A second optimization was using ReplacingMergeTree to manage late-arriving events and duplicates, both of which are common in manufacturing, where devices can go offline and send data in bursts after reconnecting. By designing ordering keys carefully, the team can maintain state tables (current state of an entity) and history tables (full audit trails) while allowing ClickHouse to handle deduplication mechanics.

They've also leaned into denormalization to avoid join-heavy relational query patterns. As Ricardo explains, manufacturing data is naturally relational, and it's common to see queries that require a dozen or more joins. But analytical columnar systems don't always love that shape. The team eliminated multi-table joins by embedding relationship context into JSON fields, then extracting values at query time, improving performance and simplifying the developer experience.

Finally, TTL-based lifecycle automation replaced a patchwork of manual jobs and scripts. Hot data stays fast and accessible, while older data can expire or move to cheaper storage automatically. In environments where data retention, traceability, and cost control matter, that built-in lifecycle management removes a major operational burden.

What's next: high availability at scale #

A few years into their ClickHouse journey, Critical Manufacturing still has work to do. As Ricardo notes, the company is continuing to move workloads from SQL Server to ClickHouse, with a hard requirement that "if you lose data, it's a disaster."

Next on the roadmap is higher availability and resiliency.
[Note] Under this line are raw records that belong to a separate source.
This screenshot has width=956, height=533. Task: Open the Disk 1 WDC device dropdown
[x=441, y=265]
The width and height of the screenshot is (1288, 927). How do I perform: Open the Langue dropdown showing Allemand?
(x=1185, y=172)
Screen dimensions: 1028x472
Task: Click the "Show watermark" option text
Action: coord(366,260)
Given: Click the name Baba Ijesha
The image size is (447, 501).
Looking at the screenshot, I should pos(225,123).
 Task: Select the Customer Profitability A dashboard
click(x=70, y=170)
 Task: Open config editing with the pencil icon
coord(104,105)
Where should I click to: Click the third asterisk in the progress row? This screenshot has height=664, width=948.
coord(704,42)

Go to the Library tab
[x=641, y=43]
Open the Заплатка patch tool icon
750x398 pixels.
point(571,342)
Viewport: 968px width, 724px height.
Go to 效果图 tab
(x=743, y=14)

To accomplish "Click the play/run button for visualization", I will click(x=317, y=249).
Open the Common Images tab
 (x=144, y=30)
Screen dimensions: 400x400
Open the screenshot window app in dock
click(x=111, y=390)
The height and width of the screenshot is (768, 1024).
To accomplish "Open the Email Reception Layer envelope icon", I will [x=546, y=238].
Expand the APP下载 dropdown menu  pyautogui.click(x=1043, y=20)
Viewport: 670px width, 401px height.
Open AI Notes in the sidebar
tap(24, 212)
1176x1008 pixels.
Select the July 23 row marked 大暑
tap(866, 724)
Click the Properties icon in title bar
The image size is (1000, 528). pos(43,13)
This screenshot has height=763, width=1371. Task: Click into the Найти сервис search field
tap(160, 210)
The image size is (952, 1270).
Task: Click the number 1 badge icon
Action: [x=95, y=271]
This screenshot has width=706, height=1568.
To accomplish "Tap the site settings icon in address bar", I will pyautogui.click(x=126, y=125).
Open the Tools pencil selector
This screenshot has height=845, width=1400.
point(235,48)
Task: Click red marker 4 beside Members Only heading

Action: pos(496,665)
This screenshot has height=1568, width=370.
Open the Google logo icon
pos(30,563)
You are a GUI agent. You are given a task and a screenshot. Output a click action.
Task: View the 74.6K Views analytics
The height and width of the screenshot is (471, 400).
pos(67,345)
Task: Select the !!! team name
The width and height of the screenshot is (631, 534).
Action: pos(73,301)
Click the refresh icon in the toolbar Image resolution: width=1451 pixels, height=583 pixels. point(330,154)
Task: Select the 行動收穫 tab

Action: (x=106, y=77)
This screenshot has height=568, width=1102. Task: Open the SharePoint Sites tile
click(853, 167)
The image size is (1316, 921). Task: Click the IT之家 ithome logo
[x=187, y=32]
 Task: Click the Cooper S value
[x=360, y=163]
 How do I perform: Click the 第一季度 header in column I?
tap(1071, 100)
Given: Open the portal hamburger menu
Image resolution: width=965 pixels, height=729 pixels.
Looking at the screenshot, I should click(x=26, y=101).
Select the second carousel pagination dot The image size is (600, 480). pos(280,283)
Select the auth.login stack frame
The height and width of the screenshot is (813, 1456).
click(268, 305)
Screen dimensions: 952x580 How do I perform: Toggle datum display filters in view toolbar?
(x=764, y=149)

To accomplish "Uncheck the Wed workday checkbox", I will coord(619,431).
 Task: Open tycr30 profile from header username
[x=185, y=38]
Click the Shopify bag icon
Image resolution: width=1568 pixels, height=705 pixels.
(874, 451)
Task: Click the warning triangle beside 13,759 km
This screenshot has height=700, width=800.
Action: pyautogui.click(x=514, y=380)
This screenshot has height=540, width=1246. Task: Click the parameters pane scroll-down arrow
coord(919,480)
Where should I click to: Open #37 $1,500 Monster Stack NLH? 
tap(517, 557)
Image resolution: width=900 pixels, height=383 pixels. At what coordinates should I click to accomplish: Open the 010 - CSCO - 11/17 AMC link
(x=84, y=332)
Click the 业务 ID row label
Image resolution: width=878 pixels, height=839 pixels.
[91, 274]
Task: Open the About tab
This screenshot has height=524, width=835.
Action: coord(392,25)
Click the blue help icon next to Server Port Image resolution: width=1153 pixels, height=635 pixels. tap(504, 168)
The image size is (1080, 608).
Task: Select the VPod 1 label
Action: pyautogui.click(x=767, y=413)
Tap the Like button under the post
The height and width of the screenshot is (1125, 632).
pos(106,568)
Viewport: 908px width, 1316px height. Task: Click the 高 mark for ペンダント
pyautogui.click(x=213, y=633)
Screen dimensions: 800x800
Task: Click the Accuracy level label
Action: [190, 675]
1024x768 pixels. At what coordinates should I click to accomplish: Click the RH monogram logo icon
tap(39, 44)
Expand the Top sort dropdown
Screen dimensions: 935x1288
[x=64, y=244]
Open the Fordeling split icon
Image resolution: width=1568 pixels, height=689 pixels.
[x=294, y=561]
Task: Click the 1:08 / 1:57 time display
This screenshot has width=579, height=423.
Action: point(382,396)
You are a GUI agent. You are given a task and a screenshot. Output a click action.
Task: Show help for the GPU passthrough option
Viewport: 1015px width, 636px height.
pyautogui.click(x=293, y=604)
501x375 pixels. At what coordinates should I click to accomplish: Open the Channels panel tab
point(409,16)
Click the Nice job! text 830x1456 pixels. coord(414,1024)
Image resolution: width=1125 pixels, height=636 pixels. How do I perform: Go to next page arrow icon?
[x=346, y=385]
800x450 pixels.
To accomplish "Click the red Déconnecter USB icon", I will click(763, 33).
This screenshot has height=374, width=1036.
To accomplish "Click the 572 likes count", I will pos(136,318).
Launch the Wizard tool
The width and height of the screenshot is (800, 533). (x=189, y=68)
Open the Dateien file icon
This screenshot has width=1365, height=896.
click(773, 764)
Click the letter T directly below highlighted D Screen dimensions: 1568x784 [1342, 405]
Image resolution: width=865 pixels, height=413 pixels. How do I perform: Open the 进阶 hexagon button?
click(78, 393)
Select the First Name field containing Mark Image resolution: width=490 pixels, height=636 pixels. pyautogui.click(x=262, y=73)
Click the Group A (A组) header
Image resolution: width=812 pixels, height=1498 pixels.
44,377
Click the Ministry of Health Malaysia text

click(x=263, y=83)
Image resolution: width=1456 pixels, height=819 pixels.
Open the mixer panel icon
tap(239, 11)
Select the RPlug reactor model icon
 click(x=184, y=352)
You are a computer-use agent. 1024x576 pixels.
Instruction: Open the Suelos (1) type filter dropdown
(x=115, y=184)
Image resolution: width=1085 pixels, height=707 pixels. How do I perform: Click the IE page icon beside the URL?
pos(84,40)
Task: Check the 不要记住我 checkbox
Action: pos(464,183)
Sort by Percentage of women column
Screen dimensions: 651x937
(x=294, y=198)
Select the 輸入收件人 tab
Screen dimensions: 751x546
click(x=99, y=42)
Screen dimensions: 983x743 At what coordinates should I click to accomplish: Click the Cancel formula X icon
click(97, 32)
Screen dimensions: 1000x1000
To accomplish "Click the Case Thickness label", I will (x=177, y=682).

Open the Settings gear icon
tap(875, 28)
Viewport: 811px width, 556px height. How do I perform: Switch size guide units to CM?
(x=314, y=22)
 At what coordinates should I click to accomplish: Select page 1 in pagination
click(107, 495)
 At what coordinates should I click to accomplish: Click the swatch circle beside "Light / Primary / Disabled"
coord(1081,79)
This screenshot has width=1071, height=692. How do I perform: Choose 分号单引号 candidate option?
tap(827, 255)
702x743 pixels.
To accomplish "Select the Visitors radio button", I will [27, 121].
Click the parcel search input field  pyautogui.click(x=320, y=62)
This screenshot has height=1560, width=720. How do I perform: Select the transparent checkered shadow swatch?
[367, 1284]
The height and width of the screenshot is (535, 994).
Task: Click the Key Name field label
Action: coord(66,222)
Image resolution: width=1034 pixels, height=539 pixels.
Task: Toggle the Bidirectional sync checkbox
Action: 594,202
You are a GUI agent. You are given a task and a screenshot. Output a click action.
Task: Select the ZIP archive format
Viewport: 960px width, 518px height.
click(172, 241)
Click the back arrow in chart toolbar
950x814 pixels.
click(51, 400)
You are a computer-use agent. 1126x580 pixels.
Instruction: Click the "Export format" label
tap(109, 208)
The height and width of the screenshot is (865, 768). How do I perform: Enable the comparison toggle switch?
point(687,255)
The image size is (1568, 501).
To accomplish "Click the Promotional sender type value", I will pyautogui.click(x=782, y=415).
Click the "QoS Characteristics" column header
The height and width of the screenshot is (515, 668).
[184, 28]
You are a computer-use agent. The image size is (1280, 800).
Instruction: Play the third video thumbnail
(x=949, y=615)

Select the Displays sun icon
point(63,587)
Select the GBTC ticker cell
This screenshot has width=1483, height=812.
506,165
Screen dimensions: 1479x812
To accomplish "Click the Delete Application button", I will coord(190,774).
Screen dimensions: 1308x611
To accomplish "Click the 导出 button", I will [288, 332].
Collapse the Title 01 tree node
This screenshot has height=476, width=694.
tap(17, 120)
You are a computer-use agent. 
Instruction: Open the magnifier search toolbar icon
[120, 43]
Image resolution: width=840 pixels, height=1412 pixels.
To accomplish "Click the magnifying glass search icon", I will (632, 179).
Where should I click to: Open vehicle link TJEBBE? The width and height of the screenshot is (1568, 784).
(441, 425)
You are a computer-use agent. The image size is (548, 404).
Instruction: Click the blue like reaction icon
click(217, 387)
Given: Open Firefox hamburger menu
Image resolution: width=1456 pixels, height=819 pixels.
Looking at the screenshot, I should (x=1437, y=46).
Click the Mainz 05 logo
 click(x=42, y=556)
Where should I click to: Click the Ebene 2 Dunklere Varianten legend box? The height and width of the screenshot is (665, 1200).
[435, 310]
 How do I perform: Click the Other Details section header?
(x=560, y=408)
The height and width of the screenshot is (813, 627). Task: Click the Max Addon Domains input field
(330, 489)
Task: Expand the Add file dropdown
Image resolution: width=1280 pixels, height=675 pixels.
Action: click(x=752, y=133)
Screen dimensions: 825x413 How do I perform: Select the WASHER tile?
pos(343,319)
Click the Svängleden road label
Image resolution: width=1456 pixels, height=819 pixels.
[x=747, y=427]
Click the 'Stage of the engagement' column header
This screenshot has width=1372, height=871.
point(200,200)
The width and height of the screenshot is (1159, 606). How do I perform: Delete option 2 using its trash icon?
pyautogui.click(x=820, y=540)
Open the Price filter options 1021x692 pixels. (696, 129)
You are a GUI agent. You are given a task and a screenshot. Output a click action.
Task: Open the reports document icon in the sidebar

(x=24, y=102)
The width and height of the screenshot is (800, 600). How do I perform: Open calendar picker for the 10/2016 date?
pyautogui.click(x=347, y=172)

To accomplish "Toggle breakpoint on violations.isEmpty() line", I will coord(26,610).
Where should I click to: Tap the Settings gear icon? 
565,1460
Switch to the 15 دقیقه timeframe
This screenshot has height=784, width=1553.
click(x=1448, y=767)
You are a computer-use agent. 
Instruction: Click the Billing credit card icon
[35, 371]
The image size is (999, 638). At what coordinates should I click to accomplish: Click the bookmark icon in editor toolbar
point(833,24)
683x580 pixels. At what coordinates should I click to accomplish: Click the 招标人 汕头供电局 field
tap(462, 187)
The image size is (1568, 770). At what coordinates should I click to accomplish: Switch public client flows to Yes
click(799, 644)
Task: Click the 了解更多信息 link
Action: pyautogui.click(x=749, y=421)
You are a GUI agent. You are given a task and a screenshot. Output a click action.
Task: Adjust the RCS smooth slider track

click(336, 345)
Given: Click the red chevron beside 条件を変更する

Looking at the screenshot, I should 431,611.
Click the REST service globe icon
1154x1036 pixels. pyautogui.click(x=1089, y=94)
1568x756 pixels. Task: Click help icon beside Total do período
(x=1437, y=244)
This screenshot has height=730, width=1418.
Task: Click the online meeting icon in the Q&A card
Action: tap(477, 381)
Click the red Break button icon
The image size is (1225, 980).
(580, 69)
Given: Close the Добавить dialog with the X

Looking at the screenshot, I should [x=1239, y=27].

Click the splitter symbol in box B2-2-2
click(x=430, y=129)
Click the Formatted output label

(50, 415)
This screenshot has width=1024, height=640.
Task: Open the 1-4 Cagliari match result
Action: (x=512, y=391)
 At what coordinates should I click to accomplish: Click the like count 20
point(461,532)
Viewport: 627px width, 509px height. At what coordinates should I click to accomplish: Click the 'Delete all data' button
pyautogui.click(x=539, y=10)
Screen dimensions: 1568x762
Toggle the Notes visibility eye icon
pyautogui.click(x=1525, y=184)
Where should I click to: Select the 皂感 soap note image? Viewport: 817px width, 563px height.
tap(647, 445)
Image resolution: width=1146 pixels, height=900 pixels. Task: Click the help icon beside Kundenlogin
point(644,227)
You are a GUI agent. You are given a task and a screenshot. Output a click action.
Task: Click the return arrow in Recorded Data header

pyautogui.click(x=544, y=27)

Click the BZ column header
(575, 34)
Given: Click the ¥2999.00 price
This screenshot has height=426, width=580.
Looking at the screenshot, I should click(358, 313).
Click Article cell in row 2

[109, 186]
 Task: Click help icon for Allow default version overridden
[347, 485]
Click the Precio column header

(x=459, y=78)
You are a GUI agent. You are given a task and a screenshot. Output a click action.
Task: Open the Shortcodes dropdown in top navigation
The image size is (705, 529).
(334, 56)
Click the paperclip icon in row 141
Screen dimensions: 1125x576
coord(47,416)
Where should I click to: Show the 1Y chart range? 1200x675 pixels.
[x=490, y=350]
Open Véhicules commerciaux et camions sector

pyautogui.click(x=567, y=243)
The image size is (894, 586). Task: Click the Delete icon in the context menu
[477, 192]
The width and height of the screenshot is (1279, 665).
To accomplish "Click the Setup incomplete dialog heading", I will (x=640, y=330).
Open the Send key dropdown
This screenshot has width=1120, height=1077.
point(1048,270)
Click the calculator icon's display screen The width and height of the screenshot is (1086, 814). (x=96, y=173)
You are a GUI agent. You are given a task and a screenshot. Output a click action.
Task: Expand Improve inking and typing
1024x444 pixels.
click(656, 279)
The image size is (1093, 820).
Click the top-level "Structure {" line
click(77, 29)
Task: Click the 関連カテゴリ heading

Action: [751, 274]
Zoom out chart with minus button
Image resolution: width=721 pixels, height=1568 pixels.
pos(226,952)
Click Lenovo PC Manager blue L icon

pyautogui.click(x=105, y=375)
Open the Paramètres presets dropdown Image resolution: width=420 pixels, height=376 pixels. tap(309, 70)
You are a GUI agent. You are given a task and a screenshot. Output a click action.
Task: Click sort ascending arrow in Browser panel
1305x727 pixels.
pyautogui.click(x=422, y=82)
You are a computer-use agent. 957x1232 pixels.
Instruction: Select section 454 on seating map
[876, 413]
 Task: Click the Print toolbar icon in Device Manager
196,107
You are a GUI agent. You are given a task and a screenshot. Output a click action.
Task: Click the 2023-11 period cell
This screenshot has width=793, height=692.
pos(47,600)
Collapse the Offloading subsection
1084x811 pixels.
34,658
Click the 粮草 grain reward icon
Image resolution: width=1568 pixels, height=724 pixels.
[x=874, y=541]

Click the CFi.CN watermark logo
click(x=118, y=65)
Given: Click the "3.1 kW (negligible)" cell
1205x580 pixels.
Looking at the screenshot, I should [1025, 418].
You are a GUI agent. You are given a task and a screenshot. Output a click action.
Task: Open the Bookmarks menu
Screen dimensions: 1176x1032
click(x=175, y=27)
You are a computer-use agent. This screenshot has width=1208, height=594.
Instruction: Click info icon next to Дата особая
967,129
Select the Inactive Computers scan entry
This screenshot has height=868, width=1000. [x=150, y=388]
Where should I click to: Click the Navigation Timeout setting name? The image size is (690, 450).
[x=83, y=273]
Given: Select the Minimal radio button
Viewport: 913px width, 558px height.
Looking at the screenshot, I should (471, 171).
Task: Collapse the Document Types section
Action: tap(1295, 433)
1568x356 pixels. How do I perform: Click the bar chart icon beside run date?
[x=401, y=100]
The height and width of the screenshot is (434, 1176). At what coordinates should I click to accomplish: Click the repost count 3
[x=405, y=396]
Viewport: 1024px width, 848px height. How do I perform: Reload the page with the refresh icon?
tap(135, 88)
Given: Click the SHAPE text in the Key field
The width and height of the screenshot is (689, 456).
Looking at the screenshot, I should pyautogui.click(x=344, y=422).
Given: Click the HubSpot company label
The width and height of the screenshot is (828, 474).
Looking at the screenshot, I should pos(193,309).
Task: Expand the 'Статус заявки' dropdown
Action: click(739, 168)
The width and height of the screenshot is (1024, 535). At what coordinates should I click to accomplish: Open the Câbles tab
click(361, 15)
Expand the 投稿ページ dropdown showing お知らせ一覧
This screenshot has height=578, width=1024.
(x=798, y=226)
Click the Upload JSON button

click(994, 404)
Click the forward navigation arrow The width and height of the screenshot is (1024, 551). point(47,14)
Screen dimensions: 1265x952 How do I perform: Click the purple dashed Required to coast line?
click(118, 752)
That means migrating toward Replicated* table engines and building confidence in multi-replica deployments, then expanding into sharding and replication patterns as footprint and customer demand grows.

For Ricardo, the throughline remains the same as that first day he discovered ClickHouse on Reddit. Manufacturing is becoming more connected, more instrumented, and more data-driven, with every device, machine, and production lot generating signals worth capturing. "The workloads are really shifting, and the frontiers are blurring," he says.

The opportunity lies in what you can do with those signals once they're accessible. And in a world where the factory never stops, the data platform behind it can't stop either.